▸ BRIEF A
Which songs does the passage about Carp Fever's debut name by title?
▸ BRIEF B
Can you pick up the passage about Carp Fever's debut after its last sentence and keep it going?

▸ STUDY TEXT
Incidentally, Matt also possessed another fishy book by Bob Nudd, by the name of 'My Way With The Pole', which I earmarked as a potential album title. As we shall see, however, its services were never required...

The public debut of Carp Fever took place in Chamberlain Hall, in a space which I don't recall having a name. It was the room between the dining hall and the bar, and as such was principally used by people waiting to get fed or shit-faced. One evening, possibly in the summer term, the six of us occupied one end of it to perform a repertoire of songs we could all just about agree on. I'm pretty sure we played a Crowded House tune. We definitely did U2's Mysterious Ways, because I overheard one of Andy's friends saying afterwards that we'd "murdered it". At the time, I thought this was a little unfair; the way I got round not owning a wah-wah pedal by using my distortion and some palm-muting was surely a new dawn for guitar experimentation. Looking back, however, I suspect Andy's friend was right. We also did some Levellers stuff, including a version of Sell Out in which I "took the mic" for the shouty bit in the middle eight, prompting observers to note that I handled it as if I was in Slayer. I'm fairly sure they meant it as a compliment. I know we did a version of Parklife with name-giver Matt Ross doing the Phil Daniels bits. Beyond that, I'm really not sure.

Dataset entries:
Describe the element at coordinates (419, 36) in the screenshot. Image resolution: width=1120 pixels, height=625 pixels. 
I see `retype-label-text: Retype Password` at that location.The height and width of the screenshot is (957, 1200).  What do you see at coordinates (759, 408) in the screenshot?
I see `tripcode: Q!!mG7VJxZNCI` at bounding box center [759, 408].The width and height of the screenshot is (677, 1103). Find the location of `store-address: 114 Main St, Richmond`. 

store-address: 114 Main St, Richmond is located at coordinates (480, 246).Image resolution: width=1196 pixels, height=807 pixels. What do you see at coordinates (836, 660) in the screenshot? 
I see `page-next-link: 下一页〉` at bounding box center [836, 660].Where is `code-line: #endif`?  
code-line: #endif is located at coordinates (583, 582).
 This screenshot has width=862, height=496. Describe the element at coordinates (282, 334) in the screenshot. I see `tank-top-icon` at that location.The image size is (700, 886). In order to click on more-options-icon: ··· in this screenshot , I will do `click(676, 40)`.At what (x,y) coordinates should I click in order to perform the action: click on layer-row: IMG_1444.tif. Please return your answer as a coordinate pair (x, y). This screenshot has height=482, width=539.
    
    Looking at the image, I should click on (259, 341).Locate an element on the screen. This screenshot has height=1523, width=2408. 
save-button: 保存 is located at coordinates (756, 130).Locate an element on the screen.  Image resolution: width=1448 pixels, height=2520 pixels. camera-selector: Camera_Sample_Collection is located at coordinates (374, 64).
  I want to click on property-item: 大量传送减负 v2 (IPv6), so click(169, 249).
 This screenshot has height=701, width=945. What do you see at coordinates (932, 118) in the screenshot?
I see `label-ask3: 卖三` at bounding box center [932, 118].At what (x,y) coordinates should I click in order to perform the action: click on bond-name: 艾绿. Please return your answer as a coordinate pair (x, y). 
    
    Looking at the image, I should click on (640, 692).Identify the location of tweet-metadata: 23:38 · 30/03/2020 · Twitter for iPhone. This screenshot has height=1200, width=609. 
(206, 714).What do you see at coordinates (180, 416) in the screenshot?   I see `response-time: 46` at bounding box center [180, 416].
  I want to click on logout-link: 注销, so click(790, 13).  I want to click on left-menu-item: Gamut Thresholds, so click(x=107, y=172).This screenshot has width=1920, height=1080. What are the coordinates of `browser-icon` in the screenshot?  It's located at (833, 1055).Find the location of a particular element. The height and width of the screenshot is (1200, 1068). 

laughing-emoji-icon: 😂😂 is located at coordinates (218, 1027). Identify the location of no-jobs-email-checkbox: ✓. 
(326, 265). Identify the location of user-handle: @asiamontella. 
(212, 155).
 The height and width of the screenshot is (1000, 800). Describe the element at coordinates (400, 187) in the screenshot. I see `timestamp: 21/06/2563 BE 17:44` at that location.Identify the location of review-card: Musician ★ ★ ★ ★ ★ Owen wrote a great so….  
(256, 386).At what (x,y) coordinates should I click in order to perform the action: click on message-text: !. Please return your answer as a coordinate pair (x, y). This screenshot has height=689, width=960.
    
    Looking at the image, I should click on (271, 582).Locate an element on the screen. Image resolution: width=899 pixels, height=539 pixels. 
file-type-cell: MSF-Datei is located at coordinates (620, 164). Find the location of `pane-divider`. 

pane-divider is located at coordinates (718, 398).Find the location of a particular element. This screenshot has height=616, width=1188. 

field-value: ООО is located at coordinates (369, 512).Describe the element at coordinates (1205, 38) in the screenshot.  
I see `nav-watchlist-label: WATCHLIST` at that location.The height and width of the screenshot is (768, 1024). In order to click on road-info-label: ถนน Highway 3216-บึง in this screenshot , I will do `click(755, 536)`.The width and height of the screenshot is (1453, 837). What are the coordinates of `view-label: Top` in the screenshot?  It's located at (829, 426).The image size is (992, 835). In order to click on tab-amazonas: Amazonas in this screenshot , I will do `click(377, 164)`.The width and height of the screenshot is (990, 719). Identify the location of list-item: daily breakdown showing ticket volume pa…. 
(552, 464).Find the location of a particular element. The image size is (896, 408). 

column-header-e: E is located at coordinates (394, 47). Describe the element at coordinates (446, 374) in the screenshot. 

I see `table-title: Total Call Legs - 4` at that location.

▸ EXPECTED ANSWER A
Mysterious Ways, Sell Out, Parklife

▸ EXPECTED ANSWER B
We did write some originals, too, which may have appeared on the setlist. I'd written a couple: there was Cornwall, which the rest of the band tended to refer to as The Oystercatcher, as the word Cornwall never figured in the actual lyrics - I think I thought that was quite a Wedding Presenty thing to do (as in their tunes Rotterdam and Granadaland). It was about the holiday I'd had in Cornwall the previous summer, and how friendship lasts forever. (This has proven true in part - of the people I went to Cornwall with, Simon was my best man last year, Ben has been a vocal supporter of this blog...Lucy's my friend on Facebook...and, OK, I have no idea what Natalie's up to these days.) Figure In The Landscape, meanwhile, was based on the novel 'Tess Of The D'Urbervilles' - clearly at this point in my life I thought that what rock music needed was more of a Thomas Hardy influence.


At some point towards the end of the first year, Lee and Andy both left Carp Fever. There was no animosity - they were both sweet guys, and Ella would live with them in the second year - I suspect their reasons went along the lines of wanting to concentrate more on studies and playing More Than Words, and maybe they were fed up of being drowned out by my cack-handed usage of a distortion pedal. The newly streamlined Carp Fever ventured out of our comfort zone to play a pub called The Dorchester Arms, which would assume greater significance for me many years later when venerable Southampton indie DJ Hammy started his Saturday night residency there. We got the gig because Lucy knew some guy in a local indie band who needed a support, and the whole affair was fairly dispiriting. Any of our friends in attendance were outnumbered by stony-faced locals who were watching some sort of sporting entertainment on the TV screen above the stage. Lucy's friend's band were entirely forgettable, and nicked my distortion pedal. (I don't think Lucy put them up to it).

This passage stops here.